→ What needs to be done: From the first line to the last, give the records again exactly.

[Extracted records]
● ● ● ●
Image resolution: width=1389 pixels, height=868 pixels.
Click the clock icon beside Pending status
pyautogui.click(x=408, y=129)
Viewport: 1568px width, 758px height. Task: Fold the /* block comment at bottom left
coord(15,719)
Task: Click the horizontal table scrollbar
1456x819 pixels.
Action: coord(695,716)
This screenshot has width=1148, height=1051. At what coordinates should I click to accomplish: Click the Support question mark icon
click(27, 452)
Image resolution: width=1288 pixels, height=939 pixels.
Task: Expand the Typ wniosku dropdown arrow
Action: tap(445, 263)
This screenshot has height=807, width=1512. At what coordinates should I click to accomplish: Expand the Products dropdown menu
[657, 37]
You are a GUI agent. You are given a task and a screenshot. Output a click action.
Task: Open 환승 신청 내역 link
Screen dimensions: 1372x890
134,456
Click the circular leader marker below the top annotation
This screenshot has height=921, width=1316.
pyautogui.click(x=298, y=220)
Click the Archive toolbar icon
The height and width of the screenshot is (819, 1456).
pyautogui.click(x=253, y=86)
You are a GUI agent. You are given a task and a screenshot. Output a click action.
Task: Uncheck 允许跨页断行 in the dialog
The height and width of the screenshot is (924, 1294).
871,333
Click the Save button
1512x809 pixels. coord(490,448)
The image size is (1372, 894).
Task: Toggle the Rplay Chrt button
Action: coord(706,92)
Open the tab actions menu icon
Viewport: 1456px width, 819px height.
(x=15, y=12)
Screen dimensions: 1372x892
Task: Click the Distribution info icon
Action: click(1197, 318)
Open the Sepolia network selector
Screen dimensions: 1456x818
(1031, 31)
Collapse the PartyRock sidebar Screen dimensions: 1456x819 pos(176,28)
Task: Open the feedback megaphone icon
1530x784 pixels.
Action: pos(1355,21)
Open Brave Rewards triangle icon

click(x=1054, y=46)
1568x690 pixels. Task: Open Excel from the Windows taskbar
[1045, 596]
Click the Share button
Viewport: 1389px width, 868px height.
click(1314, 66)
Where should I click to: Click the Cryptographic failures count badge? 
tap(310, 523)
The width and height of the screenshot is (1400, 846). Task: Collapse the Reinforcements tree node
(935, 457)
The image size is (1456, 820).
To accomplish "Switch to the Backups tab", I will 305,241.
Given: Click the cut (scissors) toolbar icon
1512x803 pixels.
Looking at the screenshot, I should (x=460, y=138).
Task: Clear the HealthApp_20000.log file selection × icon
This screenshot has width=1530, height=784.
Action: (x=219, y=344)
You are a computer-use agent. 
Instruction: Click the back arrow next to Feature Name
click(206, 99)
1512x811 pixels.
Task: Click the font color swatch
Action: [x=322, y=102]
● ● ● ●
→ Solution:
Image resolution: width=1389 pixels, height=868 pixels.
Click the clock icon beside Pending status
pyautogui.click(x=408, y=129)
Viewport: 1568px width, 758px height. Task: Fold the /* block comment at bottom left
coord(15,719)
Task: Click the horizontal table scrollbar
1456x819 pixels.
Action: coord(695,716)
This screenshot has width=1148, height=1051. At what coordinates should I click to accomplish: Click the Support question mark icon
click(27, 452)
Image resolution: width=1288 pixels, height=939 pixels.
Task: Expand the Typ wniosku dropdown arrow
Action: tap(445, 263)
This screenshot has height=807, width=1512. At what coordinates should I click to accomplish: Expand the Products dropdown menu
[657, 37]
You are a GUI agent. You are given a task and a screenshot. Output a click action.
Task: Open 환승 신청 내역 link
Screen dimensions: 1372x890
134,456
Click the circular leader marker below the top annotation
This screenshot has height=921, width=1316.
pyautogui.click(x=298, y=220)
Click the Archive toolbar icon
The height and width of the screenshot is (819, 1456).
pyautogui.click(x=253, y=86)
You are a GUI agent. You are given a task and a screenshot. Output a click action.
Task: Uncheck 允许跨页断行 in the dialog
The height and width of the screenshot is (924, 1294).
871,333
Click the Save button
1512x809 pixels. coord(490,448)
The image size is (1372, 894).
Task: Toggle the Rplay Chrt button
Action: coord(706,92)
Open the tab actions menu icon
Viewport: 1456px width, 819px height.
(x=15, y=12)
Screen dimensions: 1372x892
Task: Click the Distribution info icon
Action: click(1197, 318)
Open the Sepolia network selector
Screen dimensions: 1456x818
(1031, 31)
Collapse the PartyRock sidebar Screen dimensions: 1456x819 pos(176,28)
Task: Open the feedback megaphone icon
1530x784 pixels.
Action: pos(1355,21)
Open Brave Rewards triangle icon

click(x=1054, y=46)
1568x690 pixels. Task: Open Excel from the Windows taskbar
[1045, 596]
Click the Share button
Viewport: 1389px width, 868px height.
click(1314, 66)
Where should I click to: Click the Cryptographic failures count badge? 
tap(310, 523)
The width and height of the screenshot is (1400, 846). Task: Collapse the Reinforcements tree node
(935, 457)
The image size is (1456, 820).
To accomplish "Switch to the Backups tab", I will 305,241.
Given: Click the cut (scissors) toolbar icon
1512x803 pixels.
Looking at the screenshot, I should (x=460, y=138).
Task: Clear the HealthApp_20000.log file selection × icon
This screenshot has width=1530, height=784.
Action: (x=219, y=344)
You are a computer-use agent. 
Instruction: Click the back arrow next to Feature Name
click(206, 99)
1512x811 pixels.
Task: Click the font color swatch
Action: [x=322, y=102]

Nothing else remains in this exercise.